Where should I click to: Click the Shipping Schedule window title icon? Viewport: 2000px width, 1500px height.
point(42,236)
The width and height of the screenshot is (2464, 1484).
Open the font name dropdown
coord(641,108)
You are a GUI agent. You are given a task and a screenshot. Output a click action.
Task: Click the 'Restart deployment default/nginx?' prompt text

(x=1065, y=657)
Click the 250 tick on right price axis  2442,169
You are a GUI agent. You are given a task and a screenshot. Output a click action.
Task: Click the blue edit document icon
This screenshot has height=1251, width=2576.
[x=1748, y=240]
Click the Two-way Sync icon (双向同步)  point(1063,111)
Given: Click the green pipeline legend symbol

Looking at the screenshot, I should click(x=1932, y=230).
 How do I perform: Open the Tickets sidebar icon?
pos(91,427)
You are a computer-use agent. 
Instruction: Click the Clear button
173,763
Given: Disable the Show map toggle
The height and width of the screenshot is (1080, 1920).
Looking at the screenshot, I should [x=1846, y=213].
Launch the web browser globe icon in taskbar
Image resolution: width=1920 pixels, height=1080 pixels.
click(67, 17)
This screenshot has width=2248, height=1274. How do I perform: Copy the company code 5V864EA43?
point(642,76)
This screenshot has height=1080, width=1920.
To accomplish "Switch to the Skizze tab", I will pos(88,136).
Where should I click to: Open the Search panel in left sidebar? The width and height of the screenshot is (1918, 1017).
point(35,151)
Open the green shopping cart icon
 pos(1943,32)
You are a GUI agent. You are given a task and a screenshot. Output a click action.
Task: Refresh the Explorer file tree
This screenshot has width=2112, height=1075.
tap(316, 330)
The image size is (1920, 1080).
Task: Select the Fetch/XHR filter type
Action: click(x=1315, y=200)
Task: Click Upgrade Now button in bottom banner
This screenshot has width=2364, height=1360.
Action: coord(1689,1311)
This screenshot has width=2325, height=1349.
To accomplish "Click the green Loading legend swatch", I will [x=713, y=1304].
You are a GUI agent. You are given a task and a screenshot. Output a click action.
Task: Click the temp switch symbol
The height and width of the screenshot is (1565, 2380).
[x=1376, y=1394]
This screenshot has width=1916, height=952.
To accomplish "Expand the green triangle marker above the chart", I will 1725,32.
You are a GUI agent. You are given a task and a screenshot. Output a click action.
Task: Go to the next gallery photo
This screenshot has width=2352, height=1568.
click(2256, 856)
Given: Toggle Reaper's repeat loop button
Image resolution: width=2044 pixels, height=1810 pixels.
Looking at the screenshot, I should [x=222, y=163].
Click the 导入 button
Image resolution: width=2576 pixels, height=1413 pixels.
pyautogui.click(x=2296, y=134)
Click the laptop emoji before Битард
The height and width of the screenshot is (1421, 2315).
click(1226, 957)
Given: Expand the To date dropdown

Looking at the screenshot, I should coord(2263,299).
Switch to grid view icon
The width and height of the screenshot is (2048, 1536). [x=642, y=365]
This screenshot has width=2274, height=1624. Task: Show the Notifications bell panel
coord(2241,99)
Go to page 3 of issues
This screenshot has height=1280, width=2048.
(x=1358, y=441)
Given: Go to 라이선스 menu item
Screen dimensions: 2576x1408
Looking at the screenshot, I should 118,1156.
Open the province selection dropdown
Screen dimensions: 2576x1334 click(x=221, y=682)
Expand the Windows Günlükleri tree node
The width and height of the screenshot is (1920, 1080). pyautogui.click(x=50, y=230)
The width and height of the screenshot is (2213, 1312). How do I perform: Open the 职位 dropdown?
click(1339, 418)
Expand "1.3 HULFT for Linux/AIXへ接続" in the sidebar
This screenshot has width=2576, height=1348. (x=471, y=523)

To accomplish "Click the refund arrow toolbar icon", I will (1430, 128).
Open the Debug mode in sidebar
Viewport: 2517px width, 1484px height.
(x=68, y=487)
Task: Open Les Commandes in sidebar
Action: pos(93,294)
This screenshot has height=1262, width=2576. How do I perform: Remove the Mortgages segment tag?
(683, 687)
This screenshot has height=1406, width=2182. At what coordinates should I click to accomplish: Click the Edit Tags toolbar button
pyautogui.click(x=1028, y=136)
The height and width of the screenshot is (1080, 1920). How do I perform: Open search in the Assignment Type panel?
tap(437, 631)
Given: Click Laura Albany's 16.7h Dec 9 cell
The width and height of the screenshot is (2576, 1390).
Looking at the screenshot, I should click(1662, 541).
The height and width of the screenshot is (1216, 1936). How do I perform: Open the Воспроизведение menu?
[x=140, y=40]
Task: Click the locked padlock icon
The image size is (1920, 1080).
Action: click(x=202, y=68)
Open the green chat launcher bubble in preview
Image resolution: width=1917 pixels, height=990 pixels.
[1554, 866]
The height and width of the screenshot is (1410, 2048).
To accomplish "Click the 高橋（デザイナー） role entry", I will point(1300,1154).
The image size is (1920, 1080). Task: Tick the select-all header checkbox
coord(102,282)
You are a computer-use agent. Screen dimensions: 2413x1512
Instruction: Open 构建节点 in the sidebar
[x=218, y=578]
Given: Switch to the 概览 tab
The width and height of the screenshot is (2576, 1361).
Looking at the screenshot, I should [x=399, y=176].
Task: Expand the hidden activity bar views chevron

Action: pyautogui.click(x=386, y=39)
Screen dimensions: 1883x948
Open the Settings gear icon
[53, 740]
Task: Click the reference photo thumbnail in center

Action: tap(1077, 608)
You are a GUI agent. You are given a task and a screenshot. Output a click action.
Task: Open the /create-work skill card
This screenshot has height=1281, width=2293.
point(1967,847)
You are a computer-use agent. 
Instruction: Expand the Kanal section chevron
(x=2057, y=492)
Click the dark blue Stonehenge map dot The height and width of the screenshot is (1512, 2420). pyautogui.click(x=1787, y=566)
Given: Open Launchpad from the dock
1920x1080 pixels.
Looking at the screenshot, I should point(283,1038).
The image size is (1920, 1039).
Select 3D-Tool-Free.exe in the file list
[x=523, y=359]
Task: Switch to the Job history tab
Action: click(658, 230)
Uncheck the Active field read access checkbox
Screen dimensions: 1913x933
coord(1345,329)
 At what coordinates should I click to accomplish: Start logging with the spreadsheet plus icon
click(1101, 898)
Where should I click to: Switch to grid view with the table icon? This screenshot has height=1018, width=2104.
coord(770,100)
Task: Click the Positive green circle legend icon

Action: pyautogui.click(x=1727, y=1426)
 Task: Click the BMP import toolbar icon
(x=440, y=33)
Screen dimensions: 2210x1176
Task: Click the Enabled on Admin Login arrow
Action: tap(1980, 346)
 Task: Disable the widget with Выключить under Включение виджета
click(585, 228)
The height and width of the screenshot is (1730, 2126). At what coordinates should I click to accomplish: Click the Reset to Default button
####################
- Exercise instructions
Show every line above in which the word "blue" appears.

- Problem solution
Task: Click the blue edit document icon
Click the dark blue Stonehenge map dot The height and width of the screenshot is (1512, 2420). pyautogui.click(x=1787, y=566)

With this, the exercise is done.